St. Louis prosecutors, a local grand jury, and a GOP-controlled Missouri House committee have all expressed confidence that Gov. Eric Greitens tied his former lover up in his basement and took a nude photo of her to ensure her silence about their affair.

But proving that this happened will not be so easy in a court of law.

The biggest obstacle for the prosecution is that no one has ever seen the photo Greitens allegedly took.

To convict Greitens for a felony invasion of privacy under Missouri State Statute 565.252, prosecutors will need to prove beyond a reasonable doubt that Greitens captured the photo on his smartphone with the intent to transmit it.

Because they don’t have an actual copy of the photo, the prosecution’s case rests on the circumstantial evidence in the woman’s account and on corroborating testimony from her ex-husband and friend.
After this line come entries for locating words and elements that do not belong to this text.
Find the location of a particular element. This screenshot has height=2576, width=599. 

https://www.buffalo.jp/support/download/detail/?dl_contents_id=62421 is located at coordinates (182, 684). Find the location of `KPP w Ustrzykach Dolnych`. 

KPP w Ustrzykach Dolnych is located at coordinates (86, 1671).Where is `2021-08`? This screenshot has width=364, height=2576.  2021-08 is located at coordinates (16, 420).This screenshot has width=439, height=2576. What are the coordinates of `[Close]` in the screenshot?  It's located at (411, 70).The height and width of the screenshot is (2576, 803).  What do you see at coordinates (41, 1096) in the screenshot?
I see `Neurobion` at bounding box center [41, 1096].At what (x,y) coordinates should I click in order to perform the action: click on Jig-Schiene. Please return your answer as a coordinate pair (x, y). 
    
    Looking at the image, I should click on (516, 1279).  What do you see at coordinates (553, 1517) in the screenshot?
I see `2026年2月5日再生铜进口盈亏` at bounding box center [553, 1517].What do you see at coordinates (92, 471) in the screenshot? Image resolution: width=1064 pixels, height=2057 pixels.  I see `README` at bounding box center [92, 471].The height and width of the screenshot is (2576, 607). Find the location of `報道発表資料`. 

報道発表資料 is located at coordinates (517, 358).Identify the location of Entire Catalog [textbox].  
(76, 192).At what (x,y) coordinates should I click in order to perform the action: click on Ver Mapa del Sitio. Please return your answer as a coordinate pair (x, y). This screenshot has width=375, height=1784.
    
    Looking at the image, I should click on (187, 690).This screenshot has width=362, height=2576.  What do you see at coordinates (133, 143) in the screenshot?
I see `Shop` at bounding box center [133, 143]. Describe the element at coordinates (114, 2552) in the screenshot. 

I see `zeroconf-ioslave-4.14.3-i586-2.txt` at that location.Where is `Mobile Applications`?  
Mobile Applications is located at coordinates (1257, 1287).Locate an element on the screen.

The woman will testify that she saw a flash through the blindfold Greitens tied across her eyes and heard the sound of an iPhone camera shutter click.

Because the image was stored on a smartphone, which is a form of computer, and was likely automatically uploaded to the cloud, prosecutors will argue, the situation satisfies the statute’s language about having “access to that image via computer.” As to the intent to “transmit” the photograph, they will point to Greitens’ verbal threat to the woman that the photo would be distributed “everywhere” if she ever mentioned his name and his subsequent promises to her that he deleted it.

Greitens’ team says the entire case is bogus because the prosecution can’t prove the photo ever existed. No witness, including the woman, has ever seen it. And Greitens says he never took it, and therefore could never have intended to share it with anyone.

We’ve spent months learning all the gory details of the governor’s alleged behavior. He is accused not only of blackmail but of slapping the woman on multiple occasions and forcing her to give him oral sex while she cried “like a wounded little animal on the ground.”

There is a good deal of proof that Greitens behaved appallingly. But the key piece of evidence that could convict him just isn’t there.